Antidepressant medication and psychotherapy, used alone or in combination, are two treatments that can significantly lower the rate and severity of postpartum depression. If antidepressant medication is administered to mothers who are breastfeeding, the risks posed to the child need to be weighed against the risk of untreated depression (Stuart, 2000b). Many women are wary of taking medications, especially while breastfeeding and may refuse this form of treatment (APA, 1994). An alternative and effective treatment for mild to moderate depression is psychotherapy, which facilitates learning more effective ways of handling problems.

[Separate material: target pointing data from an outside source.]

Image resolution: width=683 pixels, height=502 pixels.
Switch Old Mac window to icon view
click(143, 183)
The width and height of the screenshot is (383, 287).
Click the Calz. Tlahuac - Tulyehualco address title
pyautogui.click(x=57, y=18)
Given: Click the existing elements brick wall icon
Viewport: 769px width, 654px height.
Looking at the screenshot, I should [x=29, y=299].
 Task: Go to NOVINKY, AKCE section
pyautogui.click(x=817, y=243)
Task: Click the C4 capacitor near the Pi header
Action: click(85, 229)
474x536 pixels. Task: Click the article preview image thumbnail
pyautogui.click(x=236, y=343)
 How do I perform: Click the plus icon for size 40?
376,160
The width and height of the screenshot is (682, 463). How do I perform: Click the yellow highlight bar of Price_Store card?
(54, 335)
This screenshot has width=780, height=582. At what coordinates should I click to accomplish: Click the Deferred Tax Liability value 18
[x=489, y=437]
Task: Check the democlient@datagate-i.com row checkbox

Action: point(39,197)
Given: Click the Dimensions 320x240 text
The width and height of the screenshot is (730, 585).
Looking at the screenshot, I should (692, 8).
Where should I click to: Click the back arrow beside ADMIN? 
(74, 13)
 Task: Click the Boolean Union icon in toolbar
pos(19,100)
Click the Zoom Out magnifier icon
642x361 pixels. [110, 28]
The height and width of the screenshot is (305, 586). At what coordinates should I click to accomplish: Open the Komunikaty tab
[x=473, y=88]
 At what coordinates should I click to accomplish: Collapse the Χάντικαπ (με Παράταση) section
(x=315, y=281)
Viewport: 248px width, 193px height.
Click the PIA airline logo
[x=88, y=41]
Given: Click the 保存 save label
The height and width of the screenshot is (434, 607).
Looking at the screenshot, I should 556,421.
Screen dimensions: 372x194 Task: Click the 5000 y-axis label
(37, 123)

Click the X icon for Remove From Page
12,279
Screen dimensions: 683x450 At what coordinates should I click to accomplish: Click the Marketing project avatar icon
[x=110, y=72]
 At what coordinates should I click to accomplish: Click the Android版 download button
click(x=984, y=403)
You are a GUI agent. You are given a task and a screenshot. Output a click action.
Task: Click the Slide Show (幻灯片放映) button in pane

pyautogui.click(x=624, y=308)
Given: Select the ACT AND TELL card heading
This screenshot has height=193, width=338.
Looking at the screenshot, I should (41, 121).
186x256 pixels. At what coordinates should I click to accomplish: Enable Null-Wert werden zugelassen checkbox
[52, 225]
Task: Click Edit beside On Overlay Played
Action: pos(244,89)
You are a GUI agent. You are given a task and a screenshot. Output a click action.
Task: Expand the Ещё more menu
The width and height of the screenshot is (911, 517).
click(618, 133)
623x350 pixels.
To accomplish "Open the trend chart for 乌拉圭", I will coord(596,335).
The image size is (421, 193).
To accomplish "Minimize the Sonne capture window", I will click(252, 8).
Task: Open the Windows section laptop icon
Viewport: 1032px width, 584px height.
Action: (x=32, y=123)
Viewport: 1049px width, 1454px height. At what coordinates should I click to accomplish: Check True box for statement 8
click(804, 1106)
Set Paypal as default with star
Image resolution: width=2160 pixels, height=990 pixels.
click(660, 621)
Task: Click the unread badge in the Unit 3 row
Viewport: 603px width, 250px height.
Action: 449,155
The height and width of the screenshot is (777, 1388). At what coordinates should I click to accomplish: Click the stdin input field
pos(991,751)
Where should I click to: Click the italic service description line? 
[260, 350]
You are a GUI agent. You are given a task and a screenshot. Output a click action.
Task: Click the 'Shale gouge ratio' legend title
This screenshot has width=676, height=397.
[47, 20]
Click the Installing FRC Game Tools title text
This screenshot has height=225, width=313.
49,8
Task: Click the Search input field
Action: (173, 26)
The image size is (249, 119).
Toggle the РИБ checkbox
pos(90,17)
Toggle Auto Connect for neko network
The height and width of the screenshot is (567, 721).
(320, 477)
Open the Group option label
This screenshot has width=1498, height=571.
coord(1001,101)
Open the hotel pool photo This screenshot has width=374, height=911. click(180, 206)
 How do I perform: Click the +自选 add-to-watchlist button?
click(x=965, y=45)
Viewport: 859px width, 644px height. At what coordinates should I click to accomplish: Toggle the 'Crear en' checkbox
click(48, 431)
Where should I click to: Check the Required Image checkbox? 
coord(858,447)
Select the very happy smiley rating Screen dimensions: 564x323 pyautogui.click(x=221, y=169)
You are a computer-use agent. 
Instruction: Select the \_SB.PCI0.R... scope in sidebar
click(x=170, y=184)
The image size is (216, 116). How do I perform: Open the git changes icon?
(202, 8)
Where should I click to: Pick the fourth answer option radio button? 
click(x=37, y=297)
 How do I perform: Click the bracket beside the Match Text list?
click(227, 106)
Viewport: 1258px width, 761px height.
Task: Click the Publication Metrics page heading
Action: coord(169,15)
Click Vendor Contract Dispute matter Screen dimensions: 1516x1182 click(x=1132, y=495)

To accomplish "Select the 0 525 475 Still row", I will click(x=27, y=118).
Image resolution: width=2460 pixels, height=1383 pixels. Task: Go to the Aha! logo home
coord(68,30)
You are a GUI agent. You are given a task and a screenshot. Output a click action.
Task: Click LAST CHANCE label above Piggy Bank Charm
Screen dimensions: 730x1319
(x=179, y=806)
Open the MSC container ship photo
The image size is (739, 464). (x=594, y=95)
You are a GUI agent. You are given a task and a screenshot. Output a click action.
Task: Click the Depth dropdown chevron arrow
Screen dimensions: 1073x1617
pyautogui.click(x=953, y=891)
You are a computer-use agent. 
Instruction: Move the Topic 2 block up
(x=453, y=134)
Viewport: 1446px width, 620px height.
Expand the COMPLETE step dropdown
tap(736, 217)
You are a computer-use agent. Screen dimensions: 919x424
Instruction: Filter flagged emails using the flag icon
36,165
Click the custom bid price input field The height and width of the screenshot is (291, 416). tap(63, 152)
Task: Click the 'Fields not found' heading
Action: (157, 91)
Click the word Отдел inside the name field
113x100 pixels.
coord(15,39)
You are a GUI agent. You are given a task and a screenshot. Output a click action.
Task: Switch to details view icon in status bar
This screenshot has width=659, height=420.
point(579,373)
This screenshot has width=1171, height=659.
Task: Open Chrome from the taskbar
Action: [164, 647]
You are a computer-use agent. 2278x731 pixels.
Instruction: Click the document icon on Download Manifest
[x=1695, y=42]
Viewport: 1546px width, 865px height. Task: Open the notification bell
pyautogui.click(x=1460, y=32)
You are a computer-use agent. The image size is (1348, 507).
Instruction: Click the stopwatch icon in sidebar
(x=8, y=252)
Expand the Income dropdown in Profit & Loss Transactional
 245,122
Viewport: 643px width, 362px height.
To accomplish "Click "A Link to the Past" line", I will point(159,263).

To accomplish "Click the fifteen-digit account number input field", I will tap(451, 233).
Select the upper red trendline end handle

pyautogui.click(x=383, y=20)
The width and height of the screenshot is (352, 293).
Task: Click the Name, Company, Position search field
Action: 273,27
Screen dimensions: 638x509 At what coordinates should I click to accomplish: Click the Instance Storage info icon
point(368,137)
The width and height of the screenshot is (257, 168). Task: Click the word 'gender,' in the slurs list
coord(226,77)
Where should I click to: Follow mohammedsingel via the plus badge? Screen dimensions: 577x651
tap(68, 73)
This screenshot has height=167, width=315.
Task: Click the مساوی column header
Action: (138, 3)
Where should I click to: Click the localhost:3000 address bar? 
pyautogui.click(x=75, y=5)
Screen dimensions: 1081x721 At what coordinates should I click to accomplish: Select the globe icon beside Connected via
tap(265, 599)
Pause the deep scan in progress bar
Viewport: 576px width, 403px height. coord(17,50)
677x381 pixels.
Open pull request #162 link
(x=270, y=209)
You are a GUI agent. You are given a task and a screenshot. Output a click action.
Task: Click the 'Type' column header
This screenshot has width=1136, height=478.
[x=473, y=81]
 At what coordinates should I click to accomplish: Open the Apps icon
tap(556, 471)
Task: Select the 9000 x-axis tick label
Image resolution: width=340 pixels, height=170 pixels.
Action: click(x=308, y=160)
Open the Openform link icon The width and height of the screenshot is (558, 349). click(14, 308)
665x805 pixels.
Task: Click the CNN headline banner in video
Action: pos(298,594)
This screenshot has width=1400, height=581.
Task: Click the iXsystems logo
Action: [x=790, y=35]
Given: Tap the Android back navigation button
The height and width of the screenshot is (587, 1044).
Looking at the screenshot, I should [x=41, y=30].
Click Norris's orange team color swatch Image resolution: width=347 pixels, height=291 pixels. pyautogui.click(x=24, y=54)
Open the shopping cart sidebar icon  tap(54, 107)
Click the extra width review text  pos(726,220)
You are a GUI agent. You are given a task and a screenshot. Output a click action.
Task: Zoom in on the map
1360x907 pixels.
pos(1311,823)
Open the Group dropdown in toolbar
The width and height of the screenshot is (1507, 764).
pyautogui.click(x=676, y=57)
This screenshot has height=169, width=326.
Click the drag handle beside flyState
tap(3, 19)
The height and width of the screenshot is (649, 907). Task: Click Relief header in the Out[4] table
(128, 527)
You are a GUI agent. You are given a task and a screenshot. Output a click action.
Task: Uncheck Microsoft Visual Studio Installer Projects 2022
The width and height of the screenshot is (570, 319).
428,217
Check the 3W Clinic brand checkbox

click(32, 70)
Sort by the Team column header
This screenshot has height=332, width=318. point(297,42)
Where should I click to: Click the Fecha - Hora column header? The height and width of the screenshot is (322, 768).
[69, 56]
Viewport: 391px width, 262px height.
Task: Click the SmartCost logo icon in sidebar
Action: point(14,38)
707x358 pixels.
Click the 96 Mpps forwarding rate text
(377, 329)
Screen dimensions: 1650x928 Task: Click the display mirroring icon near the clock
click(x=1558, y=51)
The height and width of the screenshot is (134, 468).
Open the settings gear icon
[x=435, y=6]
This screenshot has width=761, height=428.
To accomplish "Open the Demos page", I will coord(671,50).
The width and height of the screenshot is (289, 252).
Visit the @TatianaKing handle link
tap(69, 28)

Other cost-effective and proven interventions include infant massage therapy, designed to positively modify the infant's mood; mother massage therapy or music therapy, intended to alter the depressed mother's mood; and interaction coaching, which teaches a mother to become more sensitive and aware of her infant's needs (Field, 1997, 1998).

Summary

Maternal depression manifests itself in many different ways. The consequences to both the mother and the child vary significantly depending on the severity, duration, and timing of the episode, and co-occurring illnesses or life experiences. If maternal depression is suspected, it is important to recognize the common signs of depression and to make a referral for an assessment and treatment, if necessary. Maternal depression is treatable.

**NOTE: The broad term "maternal depression" is used throughout this paper to encompass all manifestations of pre- and postpartum depression.